11 de Maio 2026 - 10h28

O 1º Juizado Especial Cível, Criminal e da Fazenda Pública de Parnamirim condenou uma empresa de transporte rodoviário coletivo que opera linhas na Grande Natal a indenizar uma idosa que sofreu lesões odontológicas após uma freada brusca dentro de um ônibus.

A decisão é do juiz Flávio Ricardo Pires, que julgou parcialmente procedente a ação movida pela passageira.

Segundo os autos, o acidente aconteceu no dia 18 de junho do ano passado. A idosa estava em um dos ônibus da empresa quando o motorista freou bruscamente, fazendo com que ela batesse a boca em um dos bancos do coletivo.
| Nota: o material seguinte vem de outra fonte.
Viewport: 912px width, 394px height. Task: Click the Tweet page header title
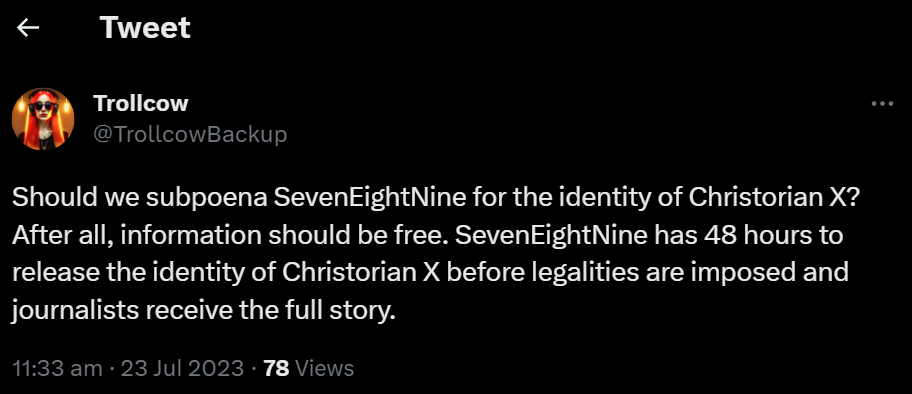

Com o impacto, a mulher sofreu traumas odontológicos e precisou extrair três dentes. Ainda conforme o processo, a passageira procurou o motorista para pedir ajuda, mas recebeu apenas a orientação de buscar atendimento médico.

Na contestação apresentada à Justiça, a empresa confirmou o acidente, porém alegou que a freada ocorreu porque um motociclista teria invadido a faixa de circulação do ônibus. Com isso, a defesa pediu exclusão da responsabilidade da empresa pelo ocorrido.

O magistrado, no entanto, rejeitou a alegação.

Segundo a sentença, a empresa não apresentou provas suficientes de que o acidente aconteceu por culpa exclusiva de terceiros.

Ainda de acordo com a decisão, mesmo com o depoimento do motorista negando a versão da autora, os documentos apresentados pela idosa comprovaram o atendimento odontológico em datas e horários compatíveis com o acidente relatado.

Na sentença, o magistrado também citou o Código de Defesa do Consumidor (CDC), que estabelece responsabilidade objetiva do fornecedor de serviços em casos de falha na prestação do serviço.

Com a decisão, a empresa foi condenada a pagar R$ 12 mil por danos extrapatrimoniais à idosa. O valor deverá ser corrigido monetariamente pelo IPCA.

Além disso, a companhia também terá que ressarcir R$ 5.540,13 referentes ao tratamento odontológico da autora, além de despesas com medicamentos e transporte.